Però c'è anche il tempo dei nerd, quello in cui vorresti comprarti un Tardis e metterlo in mezzo al salotto in bella vista, quello in cui vorresti tutte le action figures di Star Trek, un tempo in cui vorresti in sala la Morte Nera fatta col Lego esposta sulla mensola più in vista, un tempo in cui vorresti stare in casa col mantello di Harry Potter, la bacchetta e la saetta disegnata nella fronte a gridare "Crucio!" a tutti quelli che passano sotto casa, c'è un tempo in cui vorresti il poster di One Piece da appendere in camera, anche solo dietro la porta, e un tempo per la spada di Aragorn? Di certo appesa lungo il corridoio e anche un trono di spade come sedia per guardare la tv. Oh!

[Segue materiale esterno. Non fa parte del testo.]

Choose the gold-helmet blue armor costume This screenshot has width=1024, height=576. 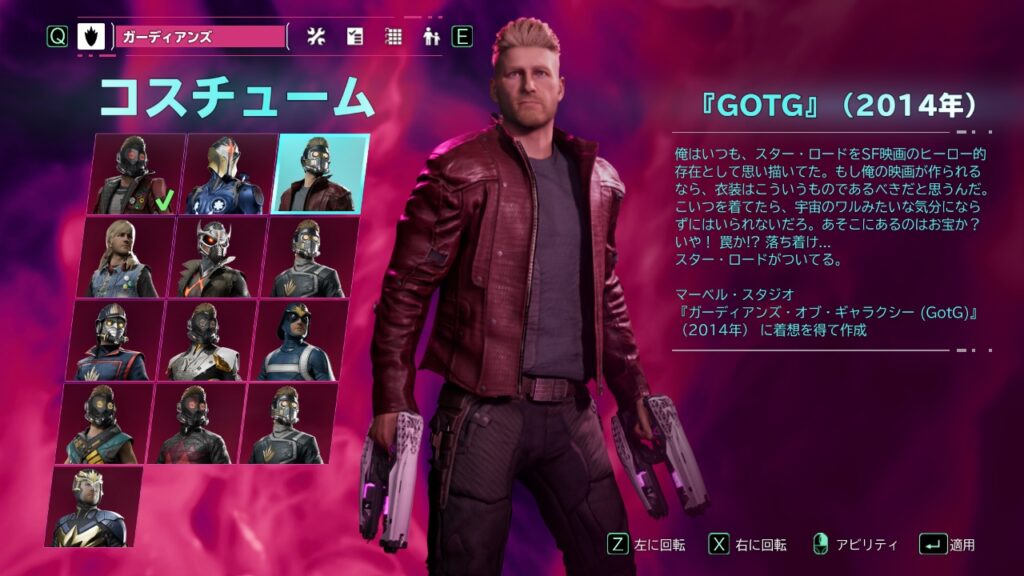(228, 174)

Non posso, i nerd sono la mia confort zone, è vero ma la nerd serena e felice che vorrebbe solo leggere fumetti e collezionare idoli in plastica e vecchi giochi in scatole originali, è incatenata nelle segrete del mio animo e la Connie arredatrice e adulta tiene la chiave della segreta nella tasca della vestaglia di seta e quella poverina urla davanti ad ogni oggetto cult, ad ogni Lucca Comics o solo guardando la casa di Sheldon Cooper.



Però, alla faccia del design, la lampada come Sherlock me la son comprata, tiè!